• ACTIVITY
Output should begin at the line holding "Task: Go to" and end at the last line of the entries; print those lines verbatim and no others.

• SUPPLIED RECORDS
....
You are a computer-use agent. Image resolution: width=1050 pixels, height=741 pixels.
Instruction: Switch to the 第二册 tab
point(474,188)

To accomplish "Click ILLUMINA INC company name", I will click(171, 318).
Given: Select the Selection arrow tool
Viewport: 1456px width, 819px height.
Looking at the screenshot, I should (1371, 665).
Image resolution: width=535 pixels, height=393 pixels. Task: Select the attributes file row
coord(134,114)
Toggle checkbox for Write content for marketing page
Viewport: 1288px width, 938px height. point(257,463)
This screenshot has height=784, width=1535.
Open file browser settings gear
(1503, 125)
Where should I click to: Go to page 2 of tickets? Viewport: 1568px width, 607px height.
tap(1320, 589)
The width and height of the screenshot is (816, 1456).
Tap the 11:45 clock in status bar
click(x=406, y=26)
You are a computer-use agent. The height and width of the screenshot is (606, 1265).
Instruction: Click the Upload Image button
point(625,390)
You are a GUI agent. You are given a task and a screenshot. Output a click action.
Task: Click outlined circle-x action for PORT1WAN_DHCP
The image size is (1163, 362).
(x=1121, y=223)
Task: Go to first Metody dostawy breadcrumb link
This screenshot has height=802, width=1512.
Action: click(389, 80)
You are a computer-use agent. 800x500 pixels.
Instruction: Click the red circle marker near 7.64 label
....
• TASK RESPONSE
Task: Go to first Metody dostawy breadcrumb link
This screenshot has height=802, width=1512.
Action: click(389, 80)
You are a computer-use agent. 800x500 pixels.
Instruction: Click the red circle marker near 7.64 label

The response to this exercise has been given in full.